William Shunn: An email that morning told us the location of the rabbit hole. When we arrived, a tall man with lavender hair and round glasses motioned us down the breezeway between two industrial buildings—

James Ramsey: —behind an unmarked metal door in Bushwick that seems to be exactly where the streetlights fail to reach. I thought it could be an entrance to Diagon Alley.

WS: We walked through a side door and along a short maze of dark passageways, to the accompaniment of sounds and smells from the kitchen of an adjacent restaurant.

JR: It’s easy to forget what a layer cake this town actually is. All those places on top of old ones, in between them, left behind.

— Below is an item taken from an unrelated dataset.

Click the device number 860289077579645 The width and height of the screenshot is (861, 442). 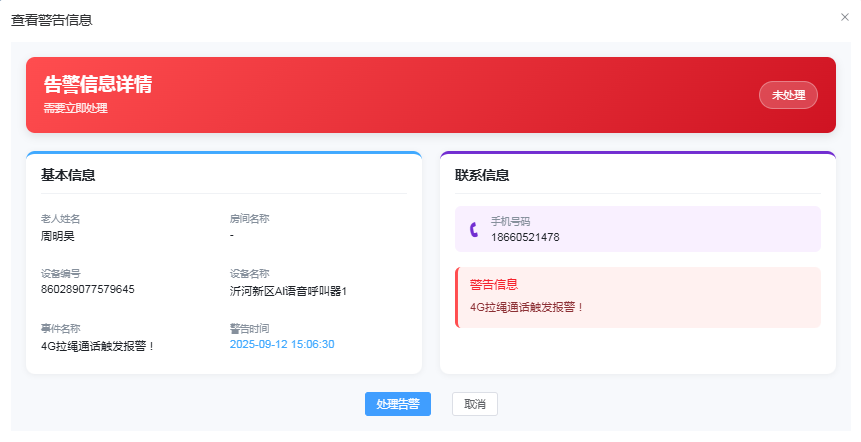87,289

WS: The bar is the size of an elevator car in a small European hotel, decked out in belle epoque bric-a-brac. We used the bathroom because, once inside the bar, we’d be unable to leave. Jesse swung down a hinged bar top in front of us like the safety bar on an amusement-park ride.

Cocktail creativity

JR: The whole thing is theatrical in a way that’s meant to heighten your senses—a sort of retraining to shift from large to small scale, from busy to hushed—opening you up to something that almost amounts to a confessional with a friend and a complete stranger.

WS: Ornate cocktail glasses perfectly complemented their contents: One cup was like a brass egg cradling something lemony and potent; one was etched crystal delivering a digestif.

JR: Year-old Boulevardier was used as an ingredient, plus homemade pickle juice and scorched bitters—a boozy omakase. Every experience, I’m told, is different, as the drinks are paced and mixed to jive with the mood and the people.

Milieu

WS: The tiny room spun. The rabbit hole closed. The kaleidoscopic whirl faded like a dream.

JR: The magical candlelit world that felt like a womb for the last hour suddenly evaporated. Standing amid the orange sodium lamps and the Bushwick traffic, we felt a chilly gust go by. Was it really even there?